Saturday 20 April 2013

Superstorm Sandy hitting summer rentals on New Jersey shore

By Ellen Wulfhorst

NEW YORK (Reuters) - Superstorm Sandy shifted the sands of the New Jersey shore's summer rental landscape, where some resort towns are suffering lasting effects of the barrage and others are, as they say, cleaning up.

Summer rentals are a backbone of the tourist season along the 127-mile stretch of coastline and barrier islands, where vacationers flock to the beaches and boardwalks that are convenient to New York and Philadelphia and more affordable than the celebrity-studded Hamptons on New York's Long Island.

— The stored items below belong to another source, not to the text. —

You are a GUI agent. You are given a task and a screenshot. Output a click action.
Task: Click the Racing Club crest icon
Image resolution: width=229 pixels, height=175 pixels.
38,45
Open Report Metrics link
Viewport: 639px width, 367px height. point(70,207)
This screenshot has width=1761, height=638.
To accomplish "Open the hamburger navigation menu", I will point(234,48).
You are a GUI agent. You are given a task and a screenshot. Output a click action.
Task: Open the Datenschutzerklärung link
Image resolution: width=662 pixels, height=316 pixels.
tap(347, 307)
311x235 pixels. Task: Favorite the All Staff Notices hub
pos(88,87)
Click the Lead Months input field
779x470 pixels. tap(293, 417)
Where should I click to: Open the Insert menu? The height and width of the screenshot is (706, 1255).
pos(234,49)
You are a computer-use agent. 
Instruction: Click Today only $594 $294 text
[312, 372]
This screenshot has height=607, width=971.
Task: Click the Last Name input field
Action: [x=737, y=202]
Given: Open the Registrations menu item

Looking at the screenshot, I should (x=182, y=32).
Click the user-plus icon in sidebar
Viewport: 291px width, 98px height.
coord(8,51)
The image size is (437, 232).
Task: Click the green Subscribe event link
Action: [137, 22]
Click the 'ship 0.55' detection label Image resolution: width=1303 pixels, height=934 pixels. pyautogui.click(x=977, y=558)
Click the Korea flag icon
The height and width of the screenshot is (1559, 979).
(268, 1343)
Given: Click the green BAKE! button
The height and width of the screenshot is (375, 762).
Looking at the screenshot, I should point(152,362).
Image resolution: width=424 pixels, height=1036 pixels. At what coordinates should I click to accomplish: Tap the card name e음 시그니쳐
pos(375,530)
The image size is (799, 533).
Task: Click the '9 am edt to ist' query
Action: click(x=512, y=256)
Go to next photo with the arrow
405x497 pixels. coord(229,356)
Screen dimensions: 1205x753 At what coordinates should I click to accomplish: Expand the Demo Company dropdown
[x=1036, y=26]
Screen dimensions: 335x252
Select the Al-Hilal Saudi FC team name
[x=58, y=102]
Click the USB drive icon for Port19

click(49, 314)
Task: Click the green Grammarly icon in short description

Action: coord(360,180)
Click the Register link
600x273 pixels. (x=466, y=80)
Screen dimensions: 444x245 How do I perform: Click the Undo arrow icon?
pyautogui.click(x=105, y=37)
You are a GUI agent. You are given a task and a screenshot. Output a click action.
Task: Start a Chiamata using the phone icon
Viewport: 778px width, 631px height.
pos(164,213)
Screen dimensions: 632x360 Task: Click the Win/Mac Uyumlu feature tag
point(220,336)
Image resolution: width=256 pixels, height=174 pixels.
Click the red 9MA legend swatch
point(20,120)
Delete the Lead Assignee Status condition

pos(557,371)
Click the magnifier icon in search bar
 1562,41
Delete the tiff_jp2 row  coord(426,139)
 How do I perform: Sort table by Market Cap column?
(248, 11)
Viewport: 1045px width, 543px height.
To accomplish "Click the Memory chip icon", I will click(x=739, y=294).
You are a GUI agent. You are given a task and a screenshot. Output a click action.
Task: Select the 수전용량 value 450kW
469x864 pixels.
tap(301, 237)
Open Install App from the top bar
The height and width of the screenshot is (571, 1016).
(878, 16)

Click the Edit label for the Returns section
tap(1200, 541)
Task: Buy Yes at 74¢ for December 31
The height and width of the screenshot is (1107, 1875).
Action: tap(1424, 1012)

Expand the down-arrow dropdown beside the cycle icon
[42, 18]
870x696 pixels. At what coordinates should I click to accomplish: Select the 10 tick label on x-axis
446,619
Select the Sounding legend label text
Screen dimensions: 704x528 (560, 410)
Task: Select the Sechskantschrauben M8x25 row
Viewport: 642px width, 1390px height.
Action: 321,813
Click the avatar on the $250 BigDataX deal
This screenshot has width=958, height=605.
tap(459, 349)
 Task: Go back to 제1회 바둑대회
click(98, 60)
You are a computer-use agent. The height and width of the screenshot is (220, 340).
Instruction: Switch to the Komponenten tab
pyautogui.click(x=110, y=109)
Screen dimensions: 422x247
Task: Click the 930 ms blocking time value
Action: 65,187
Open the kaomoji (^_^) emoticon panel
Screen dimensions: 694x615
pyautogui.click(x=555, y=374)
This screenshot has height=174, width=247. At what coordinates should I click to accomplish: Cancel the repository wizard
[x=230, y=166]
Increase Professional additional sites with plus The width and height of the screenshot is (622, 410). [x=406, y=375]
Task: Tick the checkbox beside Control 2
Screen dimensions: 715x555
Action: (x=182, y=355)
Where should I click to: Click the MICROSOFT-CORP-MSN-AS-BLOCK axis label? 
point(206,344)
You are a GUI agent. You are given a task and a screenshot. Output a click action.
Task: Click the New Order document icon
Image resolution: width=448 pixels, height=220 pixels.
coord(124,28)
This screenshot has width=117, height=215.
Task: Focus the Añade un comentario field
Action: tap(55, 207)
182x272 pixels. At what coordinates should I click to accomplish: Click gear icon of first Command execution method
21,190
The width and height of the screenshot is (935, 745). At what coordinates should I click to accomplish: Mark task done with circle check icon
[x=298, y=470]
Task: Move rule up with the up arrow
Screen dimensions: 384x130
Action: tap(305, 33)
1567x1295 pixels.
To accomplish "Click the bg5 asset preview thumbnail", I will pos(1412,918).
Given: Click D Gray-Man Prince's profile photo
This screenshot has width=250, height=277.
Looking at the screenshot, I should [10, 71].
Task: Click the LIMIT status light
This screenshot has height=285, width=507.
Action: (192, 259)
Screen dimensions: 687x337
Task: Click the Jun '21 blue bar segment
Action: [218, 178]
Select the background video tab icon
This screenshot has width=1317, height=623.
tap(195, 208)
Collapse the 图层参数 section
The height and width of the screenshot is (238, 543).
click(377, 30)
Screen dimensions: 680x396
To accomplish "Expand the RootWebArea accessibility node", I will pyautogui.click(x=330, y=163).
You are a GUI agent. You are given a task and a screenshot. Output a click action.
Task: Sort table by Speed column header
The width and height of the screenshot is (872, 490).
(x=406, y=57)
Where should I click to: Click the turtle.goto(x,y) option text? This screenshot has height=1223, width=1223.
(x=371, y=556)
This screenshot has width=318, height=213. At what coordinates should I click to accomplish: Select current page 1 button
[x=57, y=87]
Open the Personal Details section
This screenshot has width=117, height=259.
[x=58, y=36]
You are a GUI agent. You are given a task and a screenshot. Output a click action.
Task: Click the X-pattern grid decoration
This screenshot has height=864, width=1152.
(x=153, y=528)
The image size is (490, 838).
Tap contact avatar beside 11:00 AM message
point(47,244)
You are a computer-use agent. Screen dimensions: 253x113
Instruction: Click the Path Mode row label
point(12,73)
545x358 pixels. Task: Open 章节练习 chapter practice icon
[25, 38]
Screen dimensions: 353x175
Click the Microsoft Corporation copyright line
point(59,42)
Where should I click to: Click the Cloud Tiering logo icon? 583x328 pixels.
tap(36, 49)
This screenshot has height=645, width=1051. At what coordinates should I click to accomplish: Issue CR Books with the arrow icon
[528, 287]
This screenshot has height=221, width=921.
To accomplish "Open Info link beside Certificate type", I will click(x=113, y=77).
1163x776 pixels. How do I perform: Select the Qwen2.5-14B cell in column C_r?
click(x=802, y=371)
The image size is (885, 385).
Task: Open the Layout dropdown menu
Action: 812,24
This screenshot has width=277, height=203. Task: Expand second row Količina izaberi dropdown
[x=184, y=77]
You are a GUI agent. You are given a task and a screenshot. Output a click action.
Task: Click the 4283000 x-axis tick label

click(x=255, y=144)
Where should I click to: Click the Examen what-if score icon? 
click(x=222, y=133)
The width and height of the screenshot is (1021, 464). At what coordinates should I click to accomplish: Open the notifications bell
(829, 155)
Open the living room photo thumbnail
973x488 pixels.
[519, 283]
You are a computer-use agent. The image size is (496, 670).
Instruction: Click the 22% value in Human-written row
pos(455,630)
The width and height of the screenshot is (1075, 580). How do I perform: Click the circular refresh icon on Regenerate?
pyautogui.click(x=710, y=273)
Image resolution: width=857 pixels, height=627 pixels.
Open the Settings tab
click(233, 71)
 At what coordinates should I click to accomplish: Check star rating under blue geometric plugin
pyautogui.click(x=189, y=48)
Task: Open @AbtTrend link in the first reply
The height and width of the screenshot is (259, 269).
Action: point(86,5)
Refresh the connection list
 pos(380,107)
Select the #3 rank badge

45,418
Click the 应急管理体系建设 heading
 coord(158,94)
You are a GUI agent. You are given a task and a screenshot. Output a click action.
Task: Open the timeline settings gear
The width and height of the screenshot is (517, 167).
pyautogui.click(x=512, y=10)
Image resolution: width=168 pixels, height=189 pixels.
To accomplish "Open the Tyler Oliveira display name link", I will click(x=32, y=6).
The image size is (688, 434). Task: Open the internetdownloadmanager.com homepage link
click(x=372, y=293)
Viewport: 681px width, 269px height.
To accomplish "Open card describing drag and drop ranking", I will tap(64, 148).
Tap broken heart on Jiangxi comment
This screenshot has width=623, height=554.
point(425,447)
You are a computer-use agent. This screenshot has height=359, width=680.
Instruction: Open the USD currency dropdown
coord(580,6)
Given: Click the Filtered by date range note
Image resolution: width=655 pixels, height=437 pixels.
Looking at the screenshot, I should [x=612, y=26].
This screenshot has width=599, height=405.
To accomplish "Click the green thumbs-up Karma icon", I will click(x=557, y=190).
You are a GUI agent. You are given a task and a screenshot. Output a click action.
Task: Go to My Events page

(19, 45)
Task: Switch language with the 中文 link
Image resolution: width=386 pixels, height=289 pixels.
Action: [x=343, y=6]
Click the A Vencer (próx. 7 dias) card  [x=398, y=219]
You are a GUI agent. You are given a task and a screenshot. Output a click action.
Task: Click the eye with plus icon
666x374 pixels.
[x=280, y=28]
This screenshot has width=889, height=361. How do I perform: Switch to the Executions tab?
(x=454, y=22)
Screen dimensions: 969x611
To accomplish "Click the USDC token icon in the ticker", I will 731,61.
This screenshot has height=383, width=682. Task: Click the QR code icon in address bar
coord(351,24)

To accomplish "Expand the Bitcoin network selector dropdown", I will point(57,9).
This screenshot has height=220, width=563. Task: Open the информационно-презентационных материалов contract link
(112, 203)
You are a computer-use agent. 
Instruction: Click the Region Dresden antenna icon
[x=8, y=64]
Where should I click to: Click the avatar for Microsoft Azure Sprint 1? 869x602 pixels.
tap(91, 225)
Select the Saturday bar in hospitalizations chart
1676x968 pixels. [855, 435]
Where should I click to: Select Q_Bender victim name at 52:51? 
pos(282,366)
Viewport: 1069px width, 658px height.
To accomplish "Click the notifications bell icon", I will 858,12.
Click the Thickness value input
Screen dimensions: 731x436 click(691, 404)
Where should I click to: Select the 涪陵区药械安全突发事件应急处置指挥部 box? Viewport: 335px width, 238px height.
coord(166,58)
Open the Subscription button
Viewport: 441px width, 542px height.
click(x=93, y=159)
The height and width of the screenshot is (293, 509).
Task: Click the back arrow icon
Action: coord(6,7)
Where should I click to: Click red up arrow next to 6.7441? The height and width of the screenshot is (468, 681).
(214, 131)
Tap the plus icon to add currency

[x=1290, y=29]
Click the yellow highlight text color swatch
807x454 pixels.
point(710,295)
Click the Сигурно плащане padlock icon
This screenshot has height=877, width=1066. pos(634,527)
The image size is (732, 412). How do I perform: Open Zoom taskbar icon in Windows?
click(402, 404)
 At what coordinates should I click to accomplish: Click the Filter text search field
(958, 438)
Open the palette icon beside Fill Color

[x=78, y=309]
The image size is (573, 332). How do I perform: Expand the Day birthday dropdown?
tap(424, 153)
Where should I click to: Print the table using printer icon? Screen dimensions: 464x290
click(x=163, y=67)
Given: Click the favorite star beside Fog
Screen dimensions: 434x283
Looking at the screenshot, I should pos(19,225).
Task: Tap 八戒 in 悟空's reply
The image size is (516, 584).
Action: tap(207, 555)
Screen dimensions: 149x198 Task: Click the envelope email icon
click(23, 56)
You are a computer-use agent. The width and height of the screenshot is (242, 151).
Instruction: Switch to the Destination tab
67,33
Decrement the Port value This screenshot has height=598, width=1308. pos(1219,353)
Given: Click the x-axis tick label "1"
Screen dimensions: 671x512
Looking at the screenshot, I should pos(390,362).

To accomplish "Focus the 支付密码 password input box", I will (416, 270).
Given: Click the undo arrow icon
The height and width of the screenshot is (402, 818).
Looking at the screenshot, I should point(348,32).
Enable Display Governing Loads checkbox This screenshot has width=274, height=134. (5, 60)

Some 59 million people visited the Jersey shore last year, according to state figures.

In Ocean County alone, which is one of the four shore counties and boasts of 44 miles of coastline, the population typically doubles in the summer months to 1.2 million. In some of its small towns, the population grows ten-fold in the summer, according to county statistics.

But this year, that stretch is a patchwork of some towns largely unscathed and others still hurting from the hurricane-force winds and deadly flooding that roared over the coast on October 29, 2012.

Towns that fared better -- those with newer, more storm-resistant elevated construction or artificially engineered dune protection -- are looking ahead to a summer rental season that is as good, if not better, than ever.

Towns that suffered the worst -- where older homes were built on low platforms or even flat on the sand or dunes proved to be weak -- are still early in the throes of reconstruction, and a typical tourist season is a long way off.

Such is the case in Lavalette, which is putting the final touches on its freshly rebuilt boardwalk, and neighboring Ortley Beach, where houses lie toppled onto adjacent properties, roads are ripped up and signs warn non-residents to stay away, said Timothy O'Shea, manager and broker at Birchler Realtors in Ortley Beach.

The result has been a profound hit on rentals in the two towns, he said.

"We're off 50, 55, 60 percent from last year in total, largely due to the fact that Ortley is off nearly 100 percent," he said.

"People think that everything is devastated when in fact everything is not devastated," O'Shea said. "There are pockets of devastation."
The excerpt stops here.